Been out of my "home" country long enough I don't know what is "home" these days! Unfortunately, not on a boat...

Interesting project there. Q. Are you doing it because you've got too much time on your hands??


----------



## Architeuthis (Mar 3, 2008)

Livia said:


> Eryka - Anyone who has been out of their home country for more than 2 years,


I can see how few people would meet that though I sure like the idea. Home always seem to drag one back, if not just for visits and details, then for sad family reasons. I guess some day, when we are very much older it will be possible but I'm in no rush to get there.

Still great idea, helps with the dreaming.


----------



## johnnyandjebus (Sep 15, 2009)

Livia

Someone you might consider contacting is Nick Jaffe. He has recently completed a partial circumnavigation on board a contessa 26. England to New York, cross country(towed) to San Francisco then on to Hawaii and home to Australia. I don't know him personally but have followed his journey via his website.

Bigoceans | Tiny Boat

John


----------



## Livia (Jul 20, 2006)

bb74 said:


> Interesting project there. Q. Are you doing it because you've got too much time on your hands??
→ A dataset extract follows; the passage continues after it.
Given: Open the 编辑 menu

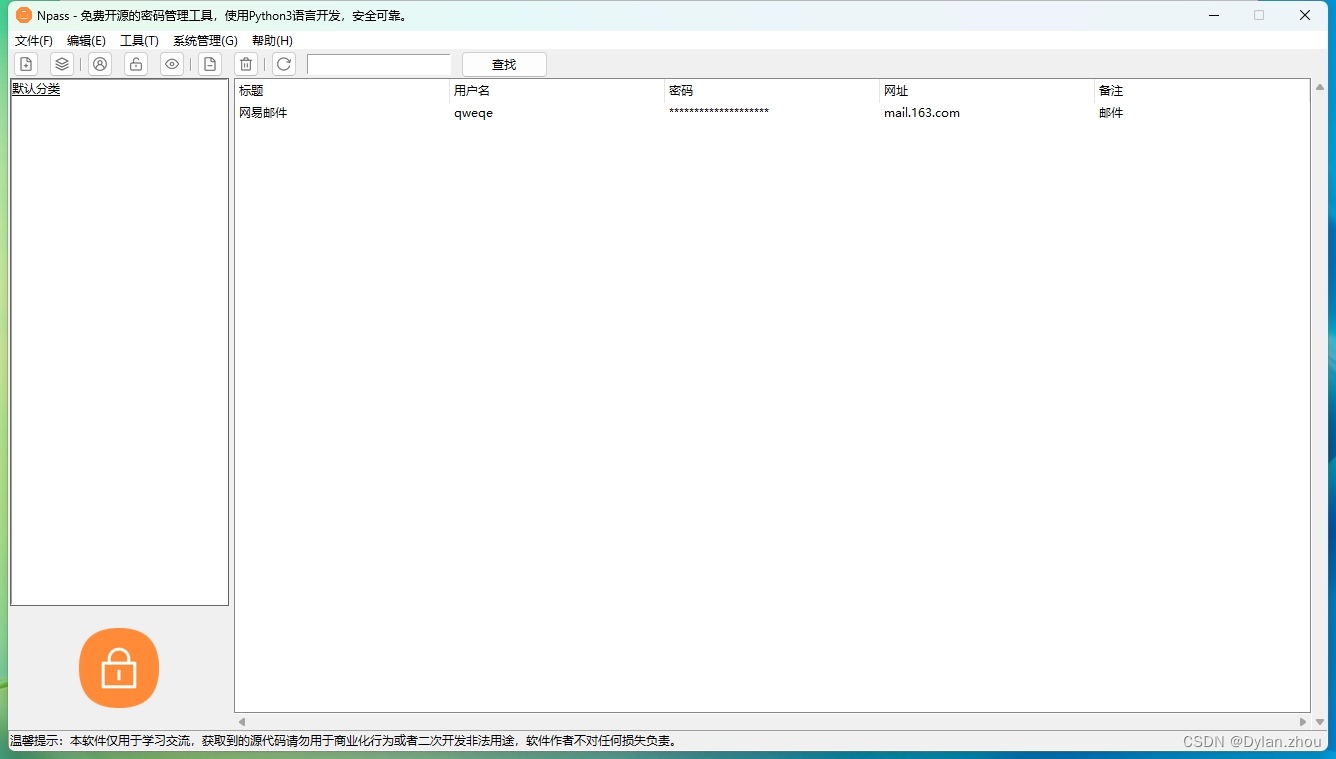Looking at the screenshot, I should click(x=87, y=41).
Close to the mark. I have plenty to do but as I told the interviewer at Three Sheets NW, I originally created the site while failing to sleep because my to do list was too long!


----------



## Livia (Jul 20, 2006)

Architeuthis said:


> I can see how few people would meet that though I sure like the idea. Home always seem to drag one back, if not just for visits and details, then for sad family reasons.


Thanks.

If someone flew home for 2 weeks for a family emergency or holidays, that still seems to be "cruising outside of home country for 2 years" to me. I definitely don't want to be legalistic about it...it's just a guideline for me.
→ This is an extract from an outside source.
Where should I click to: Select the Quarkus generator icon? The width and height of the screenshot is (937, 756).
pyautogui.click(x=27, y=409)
@ johnnyandjebus - I will contact him this week. Thanks!
@ wanderingstar - Thanks!

I created a "how you can help" page at the top bar today and tomorrow the next interview goes live.


----------



## Livia (Jul 20, 2006)

johnnyandjebus said:


> Livia
> 
> Someone you might consider contacting is Nick Jaffe. He has recently completed a partial circumnavigation on board a contessa 26. England to New York, cross country(towed) to San Francisco then on to Hawaii and home to Australia. I don't know him personally but have followed his journey via his website.
> 
> ...


John - Nick is now May 17th's interview - thanks!

Also, we now have a discussion post open on the site.


----------



## utchuckd (Apr 4, 2010)

Still enjoying the interviews!

I really liked the answer to the trade goods question. I've never head of trade goods before, sounds interesting.


----------



## Livia (Jul 20, 2006)

Thanks utchuckd - I've just opened a discussion post for readers to suggest follow up questions to the first 10 interviews and next week is an interview with Evans & Beth aboard Hawk.


----------



## thesnort (Jun 2, 2007)

Excellent website! and nice "bank of questions". I'm reading "Bumfuzzle" right now and enjoying the surprising answers.
BTW, nice choice in boats you have there yourself.


----------



## Livia (Jul 20, 2006)

Thanks thesnort. Always looking for recommendations on people to interview (2 years or more out of home country whether their cruise is ongoing or finished), question recs and just general recs.

For example, I had a bunch of people asking for discussion opps but now that I posted them they aren't, shall we say, "lively". I'm thinking to give them one more cycle (I open discussion every 5th interview) and then kill that idea for now.


----------